BEGIN

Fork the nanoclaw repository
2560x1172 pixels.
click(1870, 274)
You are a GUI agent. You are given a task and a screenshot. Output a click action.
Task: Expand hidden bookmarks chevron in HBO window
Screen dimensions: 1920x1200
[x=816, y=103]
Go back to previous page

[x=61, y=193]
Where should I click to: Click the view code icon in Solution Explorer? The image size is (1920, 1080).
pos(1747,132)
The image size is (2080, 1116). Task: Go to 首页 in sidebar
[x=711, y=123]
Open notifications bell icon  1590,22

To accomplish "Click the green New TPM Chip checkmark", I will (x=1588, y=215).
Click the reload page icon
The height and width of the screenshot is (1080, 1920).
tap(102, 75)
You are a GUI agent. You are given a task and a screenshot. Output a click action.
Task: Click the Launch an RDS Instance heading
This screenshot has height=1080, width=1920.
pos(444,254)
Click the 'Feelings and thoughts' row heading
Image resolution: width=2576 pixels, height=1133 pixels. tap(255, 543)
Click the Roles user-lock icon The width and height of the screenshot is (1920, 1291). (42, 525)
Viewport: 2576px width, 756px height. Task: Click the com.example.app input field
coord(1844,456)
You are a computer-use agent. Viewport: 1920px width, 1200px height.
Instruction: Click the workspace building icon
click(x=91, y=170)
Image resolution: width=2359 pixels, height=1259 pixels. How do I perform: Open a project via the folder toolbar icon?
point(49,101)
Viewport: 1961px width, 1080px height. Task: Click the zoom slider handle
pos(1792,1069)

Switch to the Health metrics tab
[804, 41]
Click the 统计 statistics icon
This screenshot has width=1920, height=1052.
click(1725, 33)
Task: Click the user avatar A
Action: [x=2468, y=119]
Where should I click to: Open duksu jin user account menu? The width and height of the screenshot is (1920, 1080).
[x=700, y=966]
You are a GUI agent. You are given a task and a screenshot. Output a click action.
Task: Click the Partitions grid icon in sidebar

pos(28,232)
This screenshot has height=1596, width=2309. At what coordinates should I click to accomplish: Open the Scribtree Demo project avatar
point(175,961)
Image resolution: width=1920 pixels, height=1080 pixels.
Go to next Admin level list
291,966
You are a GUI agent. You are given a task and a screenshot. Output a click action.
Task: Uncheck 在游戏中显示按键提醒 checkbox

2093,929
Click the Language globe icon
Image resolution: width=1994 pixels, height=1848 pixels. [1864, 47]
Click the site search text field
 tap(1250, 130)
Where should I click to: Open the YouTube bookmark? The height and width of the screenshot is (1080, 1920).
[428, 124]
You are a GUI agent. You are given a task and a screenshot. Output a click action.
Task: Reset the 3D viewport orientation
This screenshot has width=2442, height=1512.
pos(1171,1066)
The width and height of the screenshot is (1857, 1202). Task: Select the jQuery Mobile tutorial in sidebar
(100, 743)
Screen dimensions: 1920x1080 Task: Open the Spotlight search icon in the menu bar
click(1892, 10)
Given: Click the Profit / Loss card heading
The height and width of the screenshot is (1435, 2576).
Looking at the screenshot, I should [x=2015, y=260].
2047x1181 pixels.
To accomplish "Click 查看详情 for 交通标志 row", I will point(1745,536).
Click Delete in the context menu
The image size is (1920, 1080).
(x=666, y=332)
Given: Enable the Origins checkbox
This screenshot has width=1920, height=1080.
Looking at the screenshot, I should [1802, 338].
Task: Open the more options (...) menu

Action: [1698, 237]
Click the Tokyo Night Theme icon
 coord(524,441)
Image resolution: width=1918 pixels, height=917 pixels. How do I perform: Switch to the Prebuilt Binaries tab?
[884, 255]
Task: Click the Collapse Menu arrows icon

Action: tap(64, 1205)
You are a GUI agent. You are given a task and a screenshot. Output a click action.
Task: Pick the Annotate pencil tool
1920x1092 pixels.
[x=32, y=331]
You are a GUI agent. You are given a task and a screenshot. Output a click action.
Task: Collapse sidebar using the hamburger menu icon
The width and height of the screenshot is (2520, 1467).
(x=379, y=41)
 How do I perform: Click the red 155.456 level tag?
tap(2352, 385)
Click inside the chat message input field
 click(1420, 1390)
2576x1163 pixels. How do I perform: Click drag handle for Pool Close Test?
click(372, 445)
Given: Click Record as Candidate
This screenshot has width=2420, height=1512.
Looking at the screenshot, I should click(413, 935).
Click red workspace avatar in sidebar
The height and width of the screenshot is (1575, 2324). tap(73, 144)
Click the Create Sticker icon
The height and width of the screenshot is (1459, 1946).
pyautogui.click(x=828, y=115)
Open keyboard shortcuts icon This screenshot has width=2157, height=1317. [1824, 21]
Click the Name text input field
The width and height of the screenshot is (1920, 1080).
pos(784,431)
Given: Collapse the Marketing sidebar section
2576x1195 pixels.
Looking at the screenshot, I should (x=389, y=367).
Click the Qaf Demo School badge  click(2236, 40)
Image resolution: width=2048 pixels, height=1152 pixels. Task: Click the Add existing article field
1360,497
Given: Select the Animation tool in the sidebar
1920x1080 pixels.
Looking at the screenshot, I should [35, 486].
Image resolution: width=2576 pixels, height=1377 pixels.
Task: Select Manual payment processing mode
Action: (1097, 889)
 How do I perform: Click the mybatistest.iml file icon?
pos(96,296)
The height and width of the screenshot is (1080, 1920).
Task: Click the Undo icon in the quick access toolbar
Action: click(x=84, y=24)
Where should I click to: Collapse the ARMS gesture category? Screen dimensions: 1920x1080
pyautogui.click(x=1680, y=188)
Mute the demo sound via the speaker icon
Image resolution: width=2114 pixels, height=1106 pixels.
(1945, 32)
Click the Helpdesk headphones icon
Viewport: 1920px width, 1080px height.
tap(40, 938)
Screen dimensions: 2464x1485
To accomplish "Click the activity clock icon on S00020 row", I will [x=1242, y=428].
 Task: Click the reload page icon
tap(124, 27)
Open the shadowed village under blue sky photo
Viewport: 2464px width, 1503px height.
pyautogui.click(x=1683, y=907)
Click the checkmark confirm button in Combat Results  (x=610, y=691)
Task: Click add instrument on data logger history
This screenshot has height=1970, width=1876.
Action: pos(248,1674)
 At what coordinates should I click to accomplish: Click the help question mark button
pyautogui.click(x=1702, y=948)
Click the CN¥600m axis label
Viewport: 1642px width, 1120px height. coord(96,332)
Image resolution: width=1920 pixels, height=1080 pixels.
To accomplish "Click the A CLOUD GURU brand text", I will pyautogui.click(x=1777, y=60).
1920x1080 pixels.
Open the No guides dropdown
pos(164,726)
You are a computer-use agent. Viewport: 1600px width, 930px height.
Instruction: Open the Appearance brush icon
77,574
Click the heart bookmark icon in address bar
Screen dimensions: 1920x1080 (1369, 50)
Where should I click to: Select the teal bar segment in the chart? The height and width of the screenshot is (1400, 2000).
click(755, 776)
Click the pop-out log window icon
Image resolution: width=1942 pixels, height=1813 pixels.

END

● **Your task**: A word-for-word copy of the listing is the expected answer.

● **Problem solution**:
Fork the nanoclaw repository
2560x1172 pixels.
click(1870, 274)
You are a GUI agent. You are given a task and a screenshot. Output a click action.
Task: Expand hidden bookmarks chevron in HBO window
Screen dimensions: 1920x1200
[x=816, y=103]
Go back to previous page

[x=61, y=193]
Where should I click to: Click the view code icon in Solution Explorer? The image size is (1920, 1080).
pos(1747,132)
The image size is (2080, 1116). Task: Go to 首页 in sidebar
[x=711, y=123]
Open notifications bell icon  1590,22

To accomplish "Click the green New TPM Chip checkmark", I will (x=1588, y=215).
Click the reload page icon
The height and width of the screenshot is (1080, 1920).
tap(102, 75)
You are a GUI agent. You are given a task and a screenshot. Output a click action.
Task: Click the Launch an RDS Instance heading
This screenshot has height=1080, width=1920.
pos(444,254)
Click the 'Feelings and thoughts' row heading
Image resolution: width=2576 pixels, height=1133 pixels. tap(255, 543)
Click the Roles user-lock icon The width and height of the screenshot is (1920, 1291). (42, 525)
Viewport: 2576px width, 756px height. Task: Click the com.example.app input field
coord(1844,456)
You are a computer-use agent. Viewport: 1920px width, 1200px height.
Instruction: Click the workspace building icon
click(x=91, y=170)
Image resolution: width=2359 pixels, height=1259 pixels. How do I perform: Open a project via the folder toolbar icon?
point(49,101)
Viewport: 1961px width, 1080px height. Task: Click the zoom slider handle
pos(1792,1069)

Switch to the Health metrics tab
[804, 41]
Click the 统计 statistics icon
This screenshot has width=1920, height=1052.
click(1725, 33)
Task: Click the user avatar A
Action: [x=2468, y=119]
Where should I click to: Open duksu jin user account menu? The width and height of the screenshot is (1920, 1080).
[x=700, y=966]
You are a GUI agent. You are given a task and a screenshot. Output a click action.
Task: Click the Partitions grid icon in sidebar

pos(28,232)
This screenshot has height=1596, width=2309. At what coordinates should I click to accomplish: Open the Scribtree Demo project avatar
point(175,961)
Image resolution: width=1920 pixels, height=1080 pixels.
Go to next Admin level list
291,966
You are a GUI agent. You are given a task and a screenshot. Output a click action.
Task: Uncheck 在游戏中显示按键提醒 checkbox

2093,929
Click the Language globe icon
Image resolution: width=1994 pixels, height=1848 pixels. [1864, 47]
Click the site search text field
 tap(1250, 130)
Where should I click to: Open the YouTube bookmark? The height and width of the screenshot is (1080, 1920).
[428, 124]
You are a GUI agent. You are given a task and a screenshot. Output a click action.
Task: Reset the 3D viewport orientation
This screenshot has width=2442, height=1512.
pos(1171,1066)
The width and height of the screenshot is (1857, 1202). Task: Select the jQuery Mobile tutorial in sidebar
(100, 743)
Screen dimensions: 1920x1080 Task: Open the Spotlight search icon in the menu bar
click(1892, 10)
Given: Click the Profit / Loss card heading
The height and width of the screenshot is (1435, 2576).
Looking at the screenshot, I should [x=2015, y=260].
2047x1181 pixels.
To accomplish "Click 查看详情 for 交通标志 row", I will point(1745,536).
Click Delete in the context menu
The image size is (1920, 1080).
(x=666, y=332)
Given: Enable the Origins checkbox
This screenshot has width=1920, height=1080.
Looking at the screenshot, I should [1802, 338].
Task: Open the more options (...) menu

Action: [1698, 237]
Click the Tokyo Night Theme icon
 coord(524,441)
Image resolution: width=1918 pixels, height=917 pixels. How do I perform: Switch to the Prebuilt Binaries tab?
[884, 255]
Task: Click the Collapse Menu arrows icon

Action: tap(64, 1205)
You are a GUI agent. You are given a task and a screenshot. Output a click action.
Task: Pick the Annotate pencil tool
1920x1092 pixels.
[x=32, y=331]
You are a GUI agent. You are given a task and a screenshot. Output a click action.
Task: Collapse sidebar using the hamburger menu icon
The width and height of the screenshot is (2520, 1467).
(x=379, y=41)
 How do I perform: Click the red 155.456 level tag?
tap(2352, 385)
Click inside the chat message input field
 click(1420, 1390)
2576x1163 pixels. How do I perform: Click drag handle for Pool Close Test?
click(372, 445)
Given: Click Record as Candidate
This screenshot has width=2420, height=1512.
Looking at the screenshot, I should click(413, 935).
Click red workspace avatar in sidebar
The height and width of the screenshot is (1575, 2324). tap(73, 144)
Click the Create Sticker icon
The height and width of the screenshot is (1459, 1946).
pyautogui.click(x=828, y=115)
Open keyboard shortcuts icon This screenshot has width=2157, height=1317. [1824, 21]
Click the Name text input field
The width and height of the screenshot is (1920, 1080).
pos(784,431)
Given: Collapse the Marketing sidebar section
2576x1195 pixels.
Looking at the screenshot, I should (x=389, y=367).
Click the Qaf Demo School badge  click(2236, 40)
Image resolution: width=2048 pixels, height=1152 pixels. Task: Click the Add existing article field
1360,497
Given: Select the Animation tool in the sidebar
1920x1080 pixels.
Looking at the screenshot, I should [35, 486].
Image resolution: width=2576 pixels, height=1377 pixels.
Task: Select Manual payment processing mode
Action: (1097, 889)
 How do I perform: Click the mybatistest.iml file icon?
pos(96,296)
The height and width of the screenshot is (1080, 1920).
Task: Click the Undo icon in the quick access toolbar
Action: click(x=84, y=24)
Where should I click to: Collapse the ARMS gesture category? Screen dimensions: 1920x1080
pyautogui.click(x=1680, y=188)
Mute the demo sound via the speaker icon
Image resolution: width=2114 pixels, height=1106 pixels.
(1945, 32)
Click the Helpdesk headphones icon
Viewport: 1920px width, 1080px height.
tap(40, 938)
Screen dimensions: 2464x1485
To accomplish "Click the activity clock icon on S00020 row", I will [x=1242, y=428].
 Task: Click the reload page icon
tap(124, 27)
Open the shadowed village under blue sky photo
Viewport: 2464px width, 1503px height.
pyautogui.click(x=1683, y=907)
Click the checkmark confirm button in Combat Results  (x=610, y=691)
Task: Click add instrument on data logger history
This screenshot has height=1970, width=1876.
Action: pos(248,1674)
 At what coordinates should I click to accomplish: Click the help question mark button
pyautogui.click(x=1702, y=948)
Click the CN¥600m axis label
Viewport: 1642px width, 1120px height. coord(96,332)
Image resolution: width=1920 pixels, height=1080 pixels.
To accomplish "Click the A CLOUD GURU brand text", I will pyautogui.click(x=1777, y=60).
1920x1080 pixels.
Open the No guides dropdown
pos(164,726)
You are a computer-use agent. Viewport: 1600px width, 930px height.
Instruction: Open the Appearance brush icon
77,574
Click the heart bookmark icon in address bar
Screen dimensions: 1920x1080 (1369, 50)
Where should I click to: Select the teal bar segment in the chart? The height and width of the screenshot is (1400, 2000).
click(755, 776)
Click the pop-out log window icon
Image resolution: width=1942 pixels, height=1813 pixels.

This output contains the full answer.